La course à la présidence de la Fédération congolaise de football association (FECOFA) connaît un nouveau rebondissement. Jean-Didier Masamba a officiellement retiré sa candidature ce vendredi 8 mai 2026, réduisant davantage le nombre de prétendants à la succession à la tête de l’instance faîtière du football congolais.
Après les désistements successifs de Shabani Nonda puis de Bosco Mwehu, ce nouveau retrait laisse désormais Véron Mosengo-Omba comme unique candidat encore en lice, en attendant toutefois l’issue des différents recours introduits par des candidats invalidés.
Au départ, neuf candidats avaient affiché leurs ambitions pour briguer la présidence de la FECOFA. Mais en l’espace de quelques jours, entre retraits et invalidations, le processus électoral s’est considérablement réduit, au point de se diriger vers une élection à candidat unique, une situation inédite dans l’histoire récente de la fédération.
Cette évolution continue d’alimenter les débats dans les milieux sportifs congolais. Plusieurs observateurs dénoncent un climat de pressions politiques et d’ingérences autour du processus électoral, notamment après la suspension du processus par la FIFA en mars dernier pour des irrégularités signalées.

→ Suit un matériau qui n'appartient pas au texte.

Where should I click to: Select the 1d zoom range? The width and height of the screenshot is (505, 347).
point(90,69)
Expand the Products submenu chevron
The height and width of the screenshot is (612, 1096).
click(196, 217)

Certaines voix estiment que ces événements pourraient fragiliser la crédibilité de l’élection et créer un précédent dans la gouvernance sportive congolaise.
Malgré les controverses, la Commission électorale devrait publier dans les prochaines heures la liste définitive des candidats retenus pour l’Assemblée générale élective prévue le 20 mai 2026.
Si aucun changement n’intervient après le traitement des recours, Véron Mosengo-Omba se dirigera vers une élection sans adversaire pour prendre les commandes de la FECOFA, avec comme principaux défis la réforme de la gouvernance, la lutte contre la corruption et le développement du football congolais.